R. Hester, N. Satake, S. Shibata
Feb 1, 1986
Citations
0
Influential Citations
6
Citations
Quality indicators
Journal
British Journal of Pharmacology
Abstract
1 In rabbit aorta, pretreatment with 2‐aminoisoquinoline, 1.3 (2H.4H)‐dione (AQ, 10−5 M and 10−4 M) shifted the concentration‐response relationship to noradrenaline (NA, 10−9 M to 10−4 M) in a parallel manner whereas the agent (10−4 M) failed to affect the response to potassium and only slightly depressed Ca2+‐induced contractions in a Ca2+‐free medium in the presence of K+ (40 mM). 2 Ca2+‐entry blockers such as nifedipine and diltiazem (10−6 M and 10−5 M) had very weak or no apparent effects on the response to NA but markedly attenuated or abolished the K+‐ and Ca2+‐induced contractions. 3 Following incubation of tissues for 15 min in a Ca2+‐free medium with low EGTA (0.01 mM) and methoxyverapamil (D600, 10−5 M), NA (3 × 10−7 M) caused a phasic (transient) contraction and the subsequent application of Ca2+ (2mM) resulted in a tonic contraction. This NA‐induced, Ca2+‐dependent, D600‐insensitive contraction was inhibited by AQ (10−5 M and 10−4 M) in a concentration‐dependent manner.

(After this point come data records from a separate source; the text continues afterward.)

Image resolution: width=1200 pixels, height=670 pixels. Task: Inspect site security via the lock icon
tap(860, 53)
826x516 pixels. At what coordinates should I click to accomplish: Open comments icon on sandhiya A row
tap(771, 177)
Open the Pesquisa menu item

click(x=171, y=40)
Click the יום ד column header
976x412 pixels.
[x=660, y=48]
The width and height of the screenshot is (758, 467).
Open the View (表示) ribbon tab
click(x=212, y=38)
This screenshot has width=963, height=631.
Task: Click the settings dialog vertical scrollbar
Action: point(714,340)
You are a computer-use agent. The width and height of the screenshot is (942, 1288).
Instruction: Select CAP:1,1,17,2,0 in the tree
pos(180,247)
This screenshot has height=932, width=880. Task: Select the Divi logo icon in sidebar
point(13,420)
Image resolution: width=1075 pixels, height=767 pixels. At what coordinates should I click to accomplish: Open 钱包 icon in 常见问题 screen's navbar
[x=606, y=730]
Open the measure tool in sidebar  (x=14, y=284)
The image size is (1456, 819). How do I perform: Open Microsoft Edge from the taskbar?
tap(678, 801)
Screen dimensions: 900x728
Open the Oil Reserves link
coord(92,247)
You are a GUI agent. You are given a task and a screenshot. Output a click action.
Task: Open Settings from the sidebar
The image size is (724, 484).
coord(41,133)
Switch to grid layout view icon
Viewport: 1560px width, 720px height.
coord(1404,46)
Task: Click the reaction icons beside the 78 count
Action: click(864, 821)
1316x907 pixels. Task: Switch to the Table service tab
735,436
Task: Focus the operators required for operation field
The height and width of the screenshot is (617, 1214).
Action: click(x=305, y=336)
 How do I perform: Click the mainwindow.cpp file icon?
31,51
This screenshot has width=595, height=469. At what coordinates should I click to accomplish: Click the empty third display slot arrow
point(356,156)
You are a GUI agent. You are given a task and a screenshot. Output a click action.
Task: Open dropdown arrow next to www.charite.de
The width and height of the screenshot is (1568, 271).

This suggests that the inhibitory action of AQ may be related to Ca2+ entry through specific receptor activated pathways. 4 Following incubation of tissues for 30 min in a Ca2+‐free medium with high EGTA (2.0 mM), NA (10−5 M) caused a contraction of rabbit aorta which is dependent upon release of intracellular Ca2+, but the response was 50% to 60% less than that in a normal medium. This contraction was inhibited by AQ (10−5 M and 10−4 M) and nitroglycerin (10−5 M) but not by nifedipine or diltiazem. The inhibitory action of combined treatment with AQ and nitroglycerin (10−5 M) on the response to NA was not different from that of either agent alone. 5 These results suggest that AQ may have inhibitory actions on the release of intracellular Ca2+ and also on Ca2+‐entry through D600‐insensitive, receptor‐activated Ca2+ pathways in rabbit aorta.